Setting Up TLS for WebXR¶

Vuer is built upon webXR protocol, which requires a transport layer secure (TLS) connection to the server. This means that both the vuer web-client (what you load via https://vuer.ai or https://<your-ip>) and the vuer websocket connection (what you load via wss://<your-ip>:8012) must be secure.

This adds a bit of overhead to the setup. There are two recommended ways:

  1. use ngrok as a proxy. This is a paid service with a free-tier.

  2. use localtunnel as a proxy. This is free. You need to fill-in a passcode.

You can also use nginx as a reverse proxy, or setup a self-signed certificate with Let’s Encrypt, and pass the cert to vuer during launch.

Note from Ge: Volunteers Needed!

I am looking for volunteers to help make this tutorial more complete.

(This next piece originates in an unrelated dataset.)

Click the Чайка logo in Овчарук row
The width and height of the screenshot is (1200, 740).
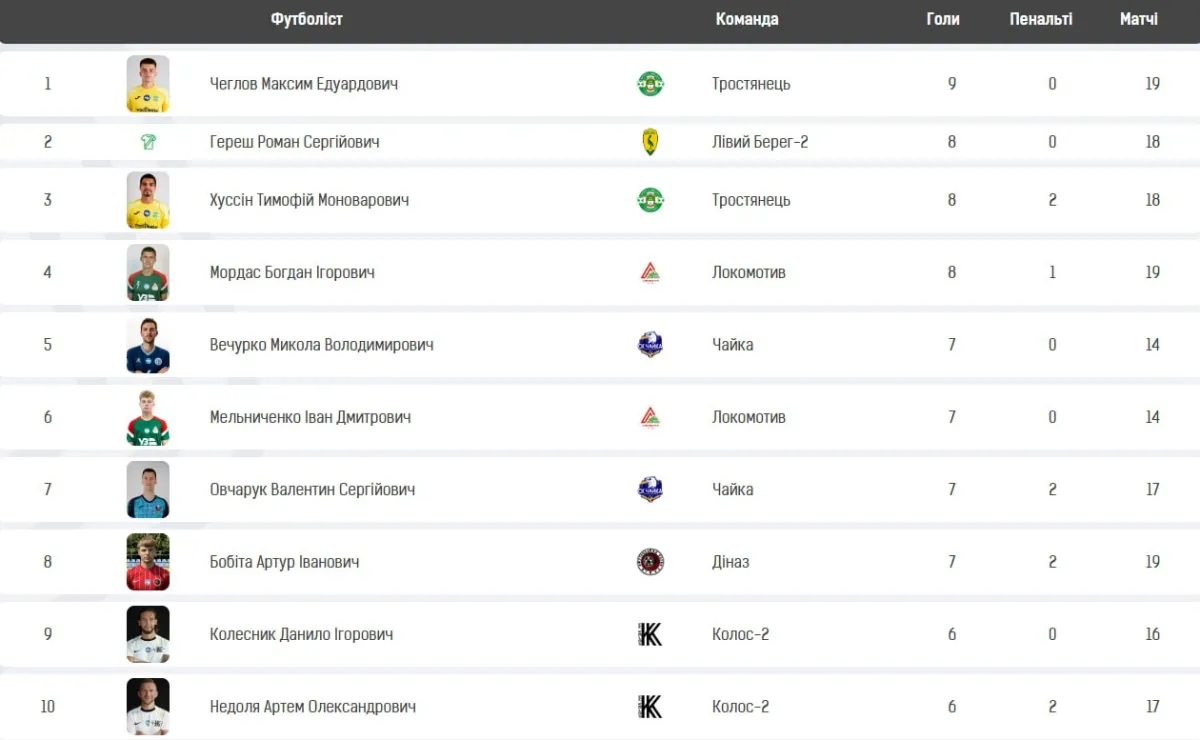650,489
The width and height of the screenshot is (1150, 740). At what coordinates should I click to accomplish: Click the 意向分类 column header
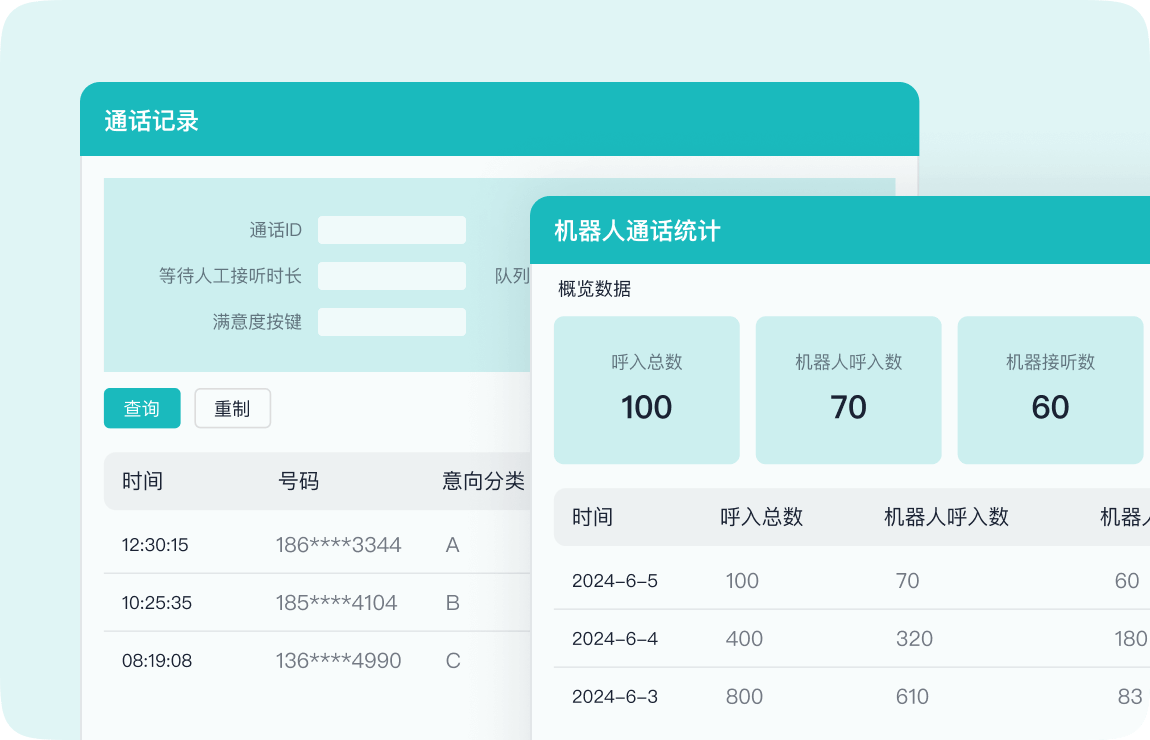(483, 481)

If you are interested, please feel free to drop an email, or start a PR.

When using an SSL proxy, there are two things to pay attention to:

  • ✅ setting the websocket endpoint correctly in the vuer web-client,

  • ✅ making sure static files are requested from the correct url. http://localhost:8012/static/ will not do!

Step 1: Setting the websocket endpoint:

You pass the TLS websocket endpoint via the query parameter ?ws=xxx into vuer’s web-client. Note the repeated ws and then wss:// in the query string:

https://vuer.ai?ws=wss://xxxxx.ngrok.io

Step 2: Change the static file endpoint:

In your components, for example an URDF component, you can change the src attribute to point to the correct url. For example, if you start with this

sess.upsert @ URDF(
    src='static/urdf/robot.urdf',
    key='robot',
)

and you are loading the web-client from https://<your-domain-name-with-ssl>, it should be okay. But if you are using https://vuer.ai, you need to change the localhost to your own domain name with ssl. For example, right now you have the following src:

sess.upsert @ URDF(
    src='http://localhost:8012/static/urdf/robot.urdf',
    key='robot',
)

You need to change it to

sess.upsert @ URDF(
    src='https://<your-domain-name-with-ssl>/static/urdf/robot.urdf',
    key='robot',
)

Using ngrok as a proxy¶

First install ngrok on your local machine following the instructions.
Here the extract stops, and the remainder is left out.